Rather than preach fire and brimstone, Hayden drifted from his Bible church roots and chose Presbyterianism, he said,  because it’s inclusive, democratic and “more of a process of how we live our faith.” He doesn’t feel the need to convert everyone.

“That’d be a boring world,” Hayden said. “Part of what makes us unique and wonderful is diversity.”

No magic wand

In early May, Hayden led a group on a tour of Israel.
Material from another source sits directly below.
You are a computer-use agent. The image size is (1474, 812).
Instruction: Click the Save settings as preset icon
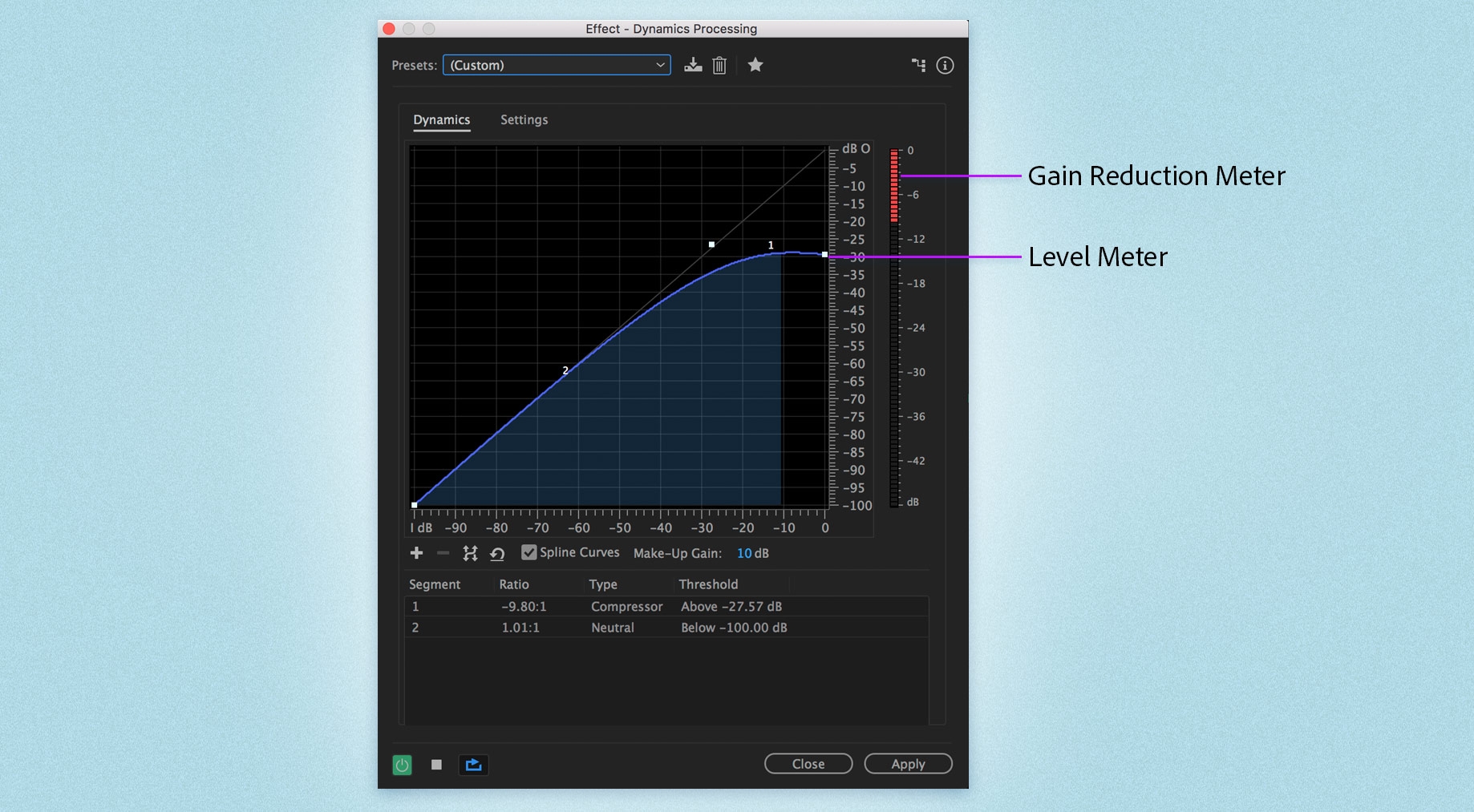(693, 65)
He has spent much time studying theology and the way the world worships.

“All religions agree that Humpty Dumpty fell off the wall and got broken,” Hayden said. “We disagree on how to put him back together again.”

The Christian approach is accepting Jesus as a personal lord and savior, Hayden said, but many other faiths take salvation a step further, demanding good works in addition to good thoughts.
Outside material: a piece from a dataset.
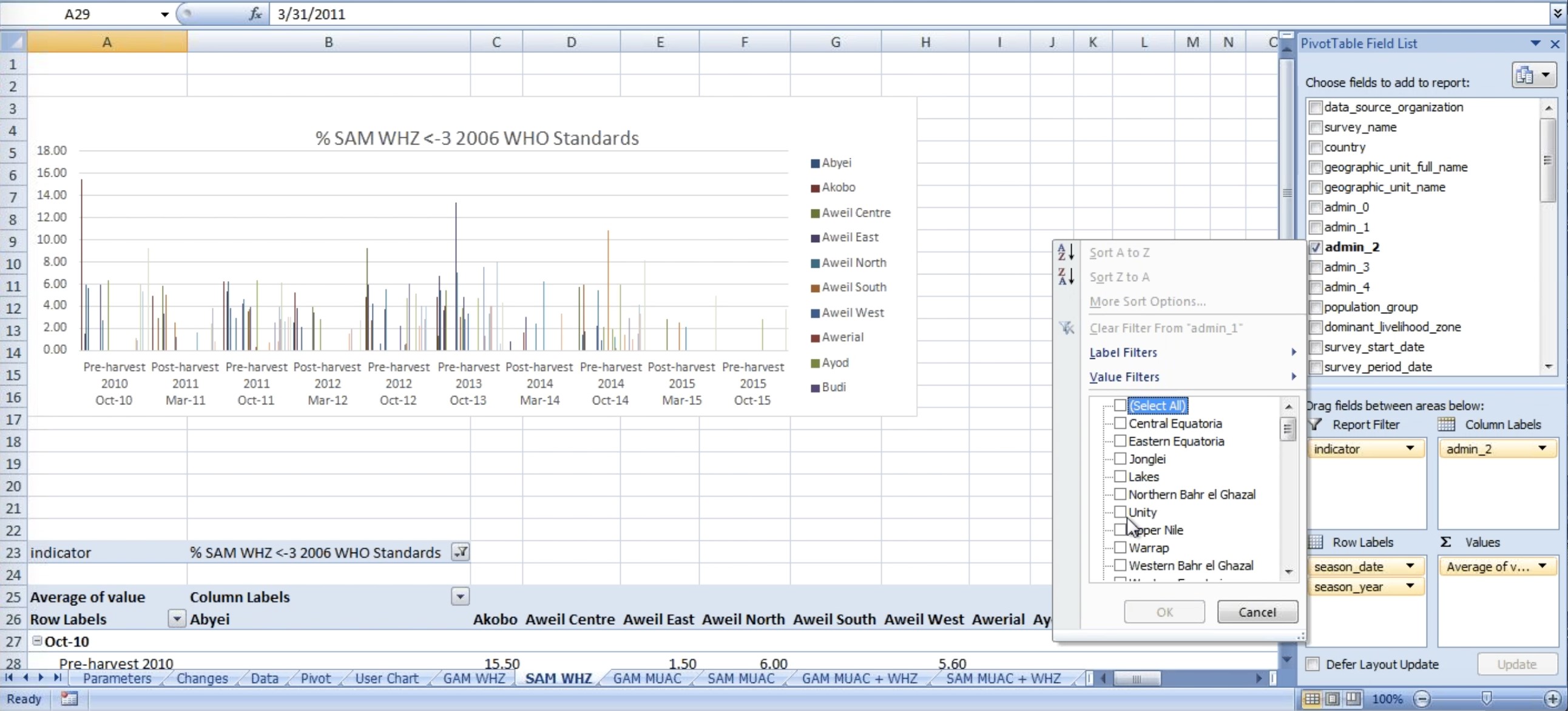
Task: Open the field list layout options icon
Action: (1533, 75)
“We sort of wave a magic wand of Jesus over someone, and poof, we’re good,” he said.

In his personal life, Hayden has dealt with heartache and divorce from the mother of his three sons, Isaac, 29, Sam and James, both 21. It made him stronger and wiser, he said.

Education can be found not only in universities but also in the trenches of life, “out there where people are getting beat up,” Hayden said, “learning and healing and growing. You don’t want anybody to have cancer, but you want their counsel if you face it yourself.”

He and Terri, his wife of nearly seven years, blended families when her son, Cameron Foster, was 16, and the Hayden twins were 14. Now Isaac, a musician, is finishing up a live CD, Cameron is working on a degree in photography, James is studying education and Sam is captain of the soccer team at the University of California, Santa Barbara.

Mike Lance, one of Hayden’s friends who doesn’t attend the Presbyterian Church, said the Hayden boys are “the finest young men I’ve had the opportunity to be around,” and that’s a testament to the parenting they received.

At the church’s May 26 community dinner, Hayden deflected praise for the turnout of 130 people, pointing out John Bitner, a congregation member who helped start the church garden and suggested opening the dinner to the public.

He discussed the family service that took place before dinner, and told of a recent experience coming upon children watching the movie Fivel Goes West.

“Where’s Jesus in this story?” Hayden asked them.

They considered the animated film as a parable and came up with pretty good answers. Like his friend Fuller Seminary professor Robert K. Johnston, who teaches a course on theology and film, Hayden encourages folks to “always look for Jesus.”

As a board member of the Good Samaritan Mission, Hayden often sees good people who have fallen on hard times, and he maintains an open countenance for all God sees fit to direct his way.

“Jesus hung out with people who were not your church people,” Hayden said. “The church people are the ones who crucified him. He didn’t reject anybody: a leper, a prostitute, a demon.”

Whether he’s consciously chosen to live his life that way or it’s something God developed inside him, Hayden doesn’t know, but he loves community members with all his energy.

Still, the lens of a small town can magnify his own imperfections.

“They know I was divorced,” Hayden said. “They know I got a technical foul in basketball because I’m an aggressive, competitive kind of guy. They know I yelled at the refs when my kids were in basketball. You can’t hide in a small community.”

Hayden compares life to a kayaker floating down the river. The waterway belongs to God, and the boatman can’t predict what’s around the next bend.

“There are times I’m going through rapids and holding on for dear life,” Hayden said. “Sometimes I come out on a sandbar and rest. But if I’m really going to be faithful to the adventure of my faith, I’ve got to get back in that river, and trust that it will take me to its destination. ... It’s my responsibility to try to be centered and balanced and stay in that flow.”

So how does he manage to always glow with joy? Hayden draws a diagram on a napkin: a cross-section of Jackson Lake. On the surface, happiness dwells. In the depths, there’s joy.

“When the storms of life take away my happiness,” Hayden said, “that doesn’t take away my joy and my strength.”